Die Disziplin des Handelns: Wie man sich in der Welt verhält

Heute würden wir die Disziplin mit ehren- und vorbildhaftem Verhalten, Prinzipientreue, sozialem Engagement und Zivilcourage bezeichnen. Sie sagt, dass wir unsere Aufmerksamkeit auf unser gegenwärtiges Handeln richten, und dies den Tugenden entsprechend durchführen sollen.

Die Disziplin des Handelns beinhaltet also, dass man so handelt, dass des nicht nur einem selber, sondern auch der Allgemeinheit nutzt.

Die der Gerechtigkeit bzw. dem Handeln zugehörige Tugend ist die Gerechtigkeit.

Die Disziplin der Zustimmung:
Wie man auf eine Situation reagiert

Die dritte der Disziplinen des Stoizismus – die der Zustimmung – erfordert die Schulung einer gesunden Denkweise und die objektive Herleitung von Urteilen.

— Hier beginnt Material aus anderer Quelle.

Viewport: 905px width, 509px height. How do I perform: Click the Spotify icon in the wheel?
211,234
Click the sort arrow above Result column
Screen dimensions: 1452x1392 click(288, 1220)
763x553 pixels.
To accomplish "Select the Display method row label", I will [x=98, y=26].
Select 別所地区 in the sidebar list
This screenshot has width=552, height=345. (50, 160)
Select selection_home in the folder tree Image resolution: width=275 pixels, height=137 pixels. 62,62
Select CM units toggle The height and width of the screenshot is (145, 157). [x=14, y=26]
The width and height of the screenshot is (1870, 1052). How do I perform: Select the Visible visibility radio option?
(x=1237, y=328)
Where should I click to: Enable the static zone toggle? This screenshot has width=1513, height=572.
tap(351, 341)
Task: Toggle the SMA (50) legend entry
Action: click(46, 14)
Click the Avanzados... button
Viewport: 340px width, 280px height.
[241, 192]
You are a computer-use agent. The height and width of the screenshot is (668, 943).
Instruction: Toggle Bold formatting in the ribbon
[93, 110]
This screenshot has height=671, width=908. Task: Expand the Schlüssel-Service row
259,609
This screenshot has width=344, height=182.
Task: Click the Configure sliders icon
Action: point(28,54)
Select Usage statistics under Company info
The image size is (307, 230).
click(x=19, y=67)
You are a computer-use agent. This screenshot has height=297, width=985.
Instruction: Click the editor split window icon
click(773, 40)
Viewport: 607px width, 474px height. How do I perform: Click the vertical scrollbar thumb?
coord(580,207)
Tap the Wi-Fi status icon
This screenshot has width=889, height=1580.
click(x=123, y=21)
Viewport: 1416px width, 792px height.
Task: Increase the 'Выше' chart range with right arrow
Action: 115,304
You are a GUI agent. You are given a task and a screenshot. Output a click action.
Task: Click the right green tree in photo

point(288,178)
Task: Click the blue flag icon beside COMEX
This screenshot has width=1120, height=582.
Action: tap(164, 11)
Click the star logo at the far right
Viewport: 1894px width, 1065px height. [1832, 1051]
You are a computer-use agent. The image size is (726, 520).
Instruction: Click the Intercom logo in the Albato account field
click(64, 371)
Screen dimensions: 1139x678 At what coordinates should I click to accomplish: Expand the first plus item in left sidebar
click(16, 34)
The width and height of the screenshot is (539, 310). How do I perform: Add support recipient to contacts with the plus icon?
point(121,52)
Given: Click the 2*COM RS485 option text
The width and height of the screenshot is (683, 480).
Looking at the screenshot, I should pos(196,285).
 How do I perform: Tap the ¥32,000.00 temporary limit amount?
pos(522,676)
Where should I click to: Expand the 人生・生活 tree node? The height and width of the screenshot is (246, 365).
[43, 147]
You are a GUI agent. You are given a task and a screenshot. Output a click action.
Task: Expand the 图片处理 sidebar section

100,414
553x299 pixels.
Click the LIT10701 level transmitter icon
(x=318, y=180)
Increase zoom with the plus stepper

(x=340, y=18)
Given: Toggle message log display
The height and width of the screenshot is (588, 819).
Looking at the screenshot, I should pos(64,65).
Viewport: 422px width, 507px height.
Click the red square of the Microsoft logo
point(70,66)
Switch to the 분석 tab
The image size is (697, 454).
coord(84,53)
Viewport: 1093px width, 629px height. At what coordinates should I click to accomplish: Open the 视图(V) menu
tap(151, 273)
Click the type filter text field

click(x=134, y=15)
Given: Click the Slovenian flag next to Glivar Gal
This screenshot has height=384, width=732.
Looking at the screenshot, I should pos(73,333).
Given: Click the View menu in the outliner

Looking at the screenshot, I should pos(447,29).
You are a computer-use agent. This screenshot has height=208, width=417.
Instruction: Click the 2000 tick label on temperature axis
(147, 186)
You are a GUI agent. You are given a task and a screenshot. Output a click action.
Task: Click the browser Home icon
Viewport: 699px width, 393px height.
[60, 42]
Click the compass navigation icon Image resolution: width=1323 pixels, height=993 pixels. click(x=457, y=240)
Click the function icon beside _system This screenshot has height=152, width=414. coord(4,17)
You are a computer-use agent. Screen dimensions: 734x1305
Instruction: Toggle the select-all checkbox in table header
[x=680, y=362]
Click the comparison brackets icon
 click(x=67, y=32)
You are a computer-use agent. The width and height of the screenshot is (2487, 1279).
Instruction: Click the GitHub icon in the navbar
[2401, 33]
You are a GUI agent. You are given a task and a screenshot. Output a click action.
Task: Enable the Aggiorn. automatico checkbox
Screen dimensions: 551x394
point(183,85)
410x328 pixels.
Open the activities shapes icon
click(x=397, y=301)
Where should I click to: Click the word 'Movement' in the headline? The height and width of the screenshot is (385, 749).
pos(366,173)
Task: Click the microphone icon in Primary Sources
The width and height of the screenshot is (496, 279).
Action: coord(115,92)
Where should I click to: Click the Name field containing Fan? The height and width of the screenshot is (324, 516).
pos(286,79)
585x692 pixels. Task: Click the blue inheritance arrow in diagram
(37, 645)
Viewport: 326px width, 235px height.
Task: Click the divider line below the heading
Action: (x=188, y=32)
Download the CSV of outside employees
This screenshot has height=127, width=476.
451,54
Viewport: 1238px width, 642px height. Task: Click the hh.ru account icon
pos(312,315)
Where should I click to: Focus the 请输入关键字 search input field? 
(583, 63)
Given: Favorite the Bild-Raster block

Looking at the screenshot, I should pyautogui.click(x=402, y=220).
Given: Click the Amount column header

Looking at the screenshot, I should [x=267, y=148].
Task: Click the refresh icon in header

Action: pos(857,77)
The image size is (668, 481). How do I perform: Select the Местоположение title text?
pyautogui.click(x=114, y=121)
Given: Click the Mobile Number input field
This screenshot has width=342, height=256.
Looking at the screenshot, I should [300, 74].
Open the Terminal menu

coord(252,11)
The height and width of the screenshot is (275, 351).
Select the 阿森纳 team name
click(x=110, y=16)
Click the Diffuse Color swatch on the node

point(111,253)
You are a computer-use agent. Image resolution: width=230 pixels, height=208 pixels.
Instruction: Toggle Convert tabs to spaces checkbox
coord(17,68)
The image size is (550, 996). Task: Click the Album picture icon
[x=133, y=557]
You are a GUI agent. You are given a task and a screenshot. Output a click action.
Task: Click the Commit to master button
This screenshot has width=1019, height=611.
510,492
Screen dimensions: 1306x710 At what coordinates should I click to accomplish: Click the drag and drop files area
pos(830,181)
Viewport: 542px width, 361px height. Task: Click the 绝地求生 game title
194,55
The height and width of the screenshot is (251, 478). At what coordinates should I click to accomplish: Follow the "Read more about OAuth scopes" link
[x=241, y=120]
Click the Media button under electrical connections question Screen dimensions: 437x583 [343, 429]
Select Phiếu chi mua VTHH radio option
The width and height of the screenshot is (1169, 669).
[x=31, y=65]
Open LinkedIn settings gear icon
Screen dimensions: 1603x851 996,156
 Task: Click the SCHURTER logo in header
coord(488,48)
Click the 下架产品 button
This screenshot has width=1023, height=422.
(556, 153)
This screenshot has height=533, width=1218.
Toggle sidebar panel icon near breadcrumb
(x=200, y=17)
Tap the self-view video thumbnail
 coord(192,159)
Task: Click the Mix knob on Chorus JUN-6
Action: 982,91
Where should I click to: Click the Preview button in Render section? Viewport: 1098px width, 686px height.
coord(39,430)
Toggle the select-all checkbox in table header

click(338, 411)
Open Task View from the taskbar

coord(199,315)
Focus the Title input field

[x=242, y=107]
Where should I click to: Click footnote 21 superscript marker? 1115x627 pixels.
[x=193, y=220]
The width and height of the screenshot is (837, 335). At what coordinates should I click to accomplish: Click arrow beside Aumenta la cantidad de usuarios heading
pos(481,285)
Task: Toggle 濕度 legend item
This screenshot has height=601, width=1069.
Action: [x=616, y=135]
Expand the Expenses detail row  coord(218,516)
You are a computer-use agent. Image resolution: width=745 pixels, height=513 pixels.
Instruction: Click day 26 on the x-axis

So sollte der Stoiker Urteile und Gedanken niemals aus dem Impuls heraus fällen, denn

„Nicht die Dinge selbst beunruhigen die Menschen, sondern ihre Meinungen und Urteile über die Dinge.“

— Epiktet, Handbüchlein der Moral, 5,

Marc Aurel drückt es ähnlich aus:

„Wenn du dich über irgendeine Äußerlichkeit kränkst, dann belästigt dich nicht jene Sache, sondern dein Urteil über sie.“

— Marc Aurel, Sebstbetrachtungen, 8, 47,

Diese Denkweise erfordert Aufmerksamkeit und die Tugend der Weisheit. Die Zustimmung im Sinne der Stoiker entsteht in einem dreistufigen Prozess :

  1. Ersteindruck
  2. Objektive Erkenntnis
  3. Subjektives Urteil

Matthew J. van Natta erklärt dies in seinem Buch „Stoizismus – das besondere Buch für den angehenden Stoiker“ anhand des folgenden Beispiels:

Du bist alleine zuhause und hörst draußen ein Geräusch. Der Ersteindruck ist die reine, akustische Wahrnehmung des Geräuschs. […] Die objektive Erkenntnis daraus ist; „Ich habe draußen gerade ein Geräusch gehört.“
Der nächste Schritt ist der kritische: das subjektive Urteil. Hier erfolgt die persönliche Bewertung des Ereignisses. Diese kann zum Beispiel sein: ich bin in Gefahr – obwohl das vielleicht gar nicht der Fall ist.

Und hier setzt die Disziplin der Zustimmung an: Sie fordert vom Stoiker nach dem Ersteindruck und der objektiven Erkenntnis inne zu halten, und negative Gedanken nicht zu zulassen, sondern mit Hilfe der Tugend der Weisheit zu reflektieren und eine realistische Beurteilung der Situation zu erreichen.

Quellen

Stoizismus das besondere Buch für den angehenden Stoiker. 1. Auflage. München: Finanzbuch Verlag, 2021.
Mark Aurel, and Gernot Krapinger. Selbstbetrachtungen. [Nachdruck] 2022. Reclams Universal-Bibliothek, Nr. 19641. Ditzingen: Reclam, 2019.
Epictetus, Kurt Steinmann, and Epictetus. Handbüchlein der Moral. Reclams Universal-Bibliothek, Nr. 19103. Stuttgart: Reclam, 2014.